Cyber awareness among Australian businesses has improved over the last two years, but it still may take the first widely publicised example of a company being pinged by data protection laws to permanently change our cyber culture.
“Things are moving,” says PwC Asia Pacific Cyber Lead Steve Ingram of the growing depth of understanding of cyber issues within Australia’s corporate leadership. “At the boardroom level the discussion is getting more mature, and whilst the boardroom is not full of cyber specialists – nor should it be – the issues are well understood and we are seeing a lot of boardroom folk taking the matter seriously.”
National mandatory data breach regulations went live in February and has lifted awareness around the need for cyber risk insurance, however Mr Ingram believes the new legislation’s true impact is yet to be felt.
The first widely publicised case involving the mandatory disclosure of a data breach is likely to “get heads turning”, he says.
The laws will have a major effect on general cyber consciousness “once there’s been an example of the laws being applied”, says Mr Ingram who will deliver a keynote at the InnovationAus.com Cyber Leaders: The Collaborative Imperative event in Sydney on May 15.
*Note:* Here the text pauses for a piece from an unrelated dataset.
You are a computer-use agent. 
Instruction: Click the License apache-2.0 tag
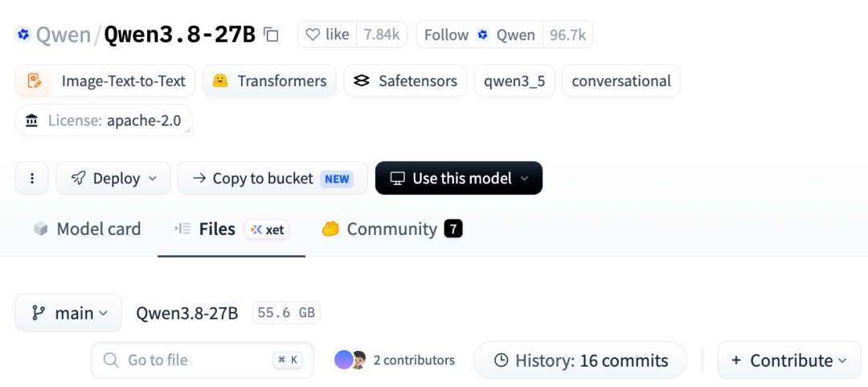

“Given there’s been no demonstrable action taken in a landscape where there’s a lot of noise about other things like Royal Commissions and other compliance activities, unfortunately people may be thinking ‘it won’t be me, it will be someone else’.”
“A lot of organisations are confident in their systems at the moment, but whether that confidence is well founded or not, is yet to be tested,” says Mr Ingram.
It’s a case of the principle of ‘shoot one and terrify a thousand’ being yet to come into action.
It could be that the biggest lift to local cyber consciousness comes from Europe where the EU General Data Protection Regulations (GDPR) are set to be enforceable from May 25.
Australian businesses may be caught by GDPR if they offer goods and services in the EU, or if they monitor the behaviour of individuals in the EU.
GDPR penalties for breaches range up to EURO20 million or four percent of global turnover, whichever is higher.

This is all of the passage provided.